Starting with the line containing "Image resolution: width=1419" and continuing through the end of the material, rewrite those lines in full, requests included, scaling every coordinate in the answers by 2.35 and rounding to whole numbers, with halves rounded up. Leave the numbers in the requests unchanged.

Dataset extract:
====

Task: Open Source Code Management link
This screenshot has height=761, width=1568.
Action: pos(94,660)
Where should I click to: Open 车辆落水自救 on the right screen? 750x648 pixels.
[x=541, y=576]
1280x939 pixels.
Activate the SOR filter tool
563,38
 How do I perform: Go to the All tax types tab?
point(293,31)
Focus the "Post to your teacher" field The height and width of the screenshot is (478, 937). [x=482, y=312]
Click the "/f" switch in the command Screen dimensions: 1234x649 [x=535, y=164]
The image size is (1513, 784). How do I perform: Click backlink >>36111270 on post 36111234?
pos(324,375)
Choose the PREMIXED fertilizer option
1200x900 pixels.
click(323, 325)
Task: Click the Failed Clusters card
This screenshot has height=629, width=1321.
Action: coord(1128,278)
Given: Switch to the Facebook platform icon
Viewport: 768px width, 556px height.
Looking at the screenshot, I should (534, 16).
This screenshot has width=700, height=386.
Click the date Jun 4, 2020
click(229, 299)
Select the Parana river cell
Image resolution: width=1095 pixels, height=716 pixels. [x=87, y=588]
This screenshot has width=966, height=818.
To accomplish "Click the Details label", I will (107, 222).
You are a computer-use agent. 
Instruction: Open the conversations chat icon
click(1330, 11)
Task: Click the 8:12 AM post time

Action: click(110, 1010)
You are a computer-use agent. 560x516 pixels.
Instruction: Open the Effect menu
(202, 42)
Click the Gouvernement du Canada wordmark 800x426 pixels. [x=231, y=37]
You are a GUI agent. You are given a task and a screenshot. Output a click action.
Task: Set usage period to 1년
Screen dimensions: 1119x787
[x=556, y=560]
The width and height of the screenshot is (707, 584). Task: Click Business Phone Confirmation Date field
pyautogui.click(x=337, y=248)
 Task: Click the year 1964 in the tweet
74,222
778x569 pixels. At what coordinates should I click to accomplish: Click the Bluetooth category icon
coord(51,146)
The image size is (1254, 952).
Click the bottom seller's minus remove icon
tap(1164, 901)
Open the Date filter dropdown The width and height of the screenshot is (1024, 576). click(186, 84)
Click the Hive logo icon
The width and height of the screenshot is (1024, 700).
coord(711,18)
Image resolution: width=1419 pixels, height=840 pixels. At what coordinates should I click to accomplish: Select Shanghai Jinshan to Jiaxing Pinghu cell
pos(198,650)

====

Correct response:
Image resolution: width=1419 pixels, height=840 pixels. At what coordinates should I click to accomplish: Select Shanghai Jinshan to Jiaxing Pinghu cell
pos(465,1528)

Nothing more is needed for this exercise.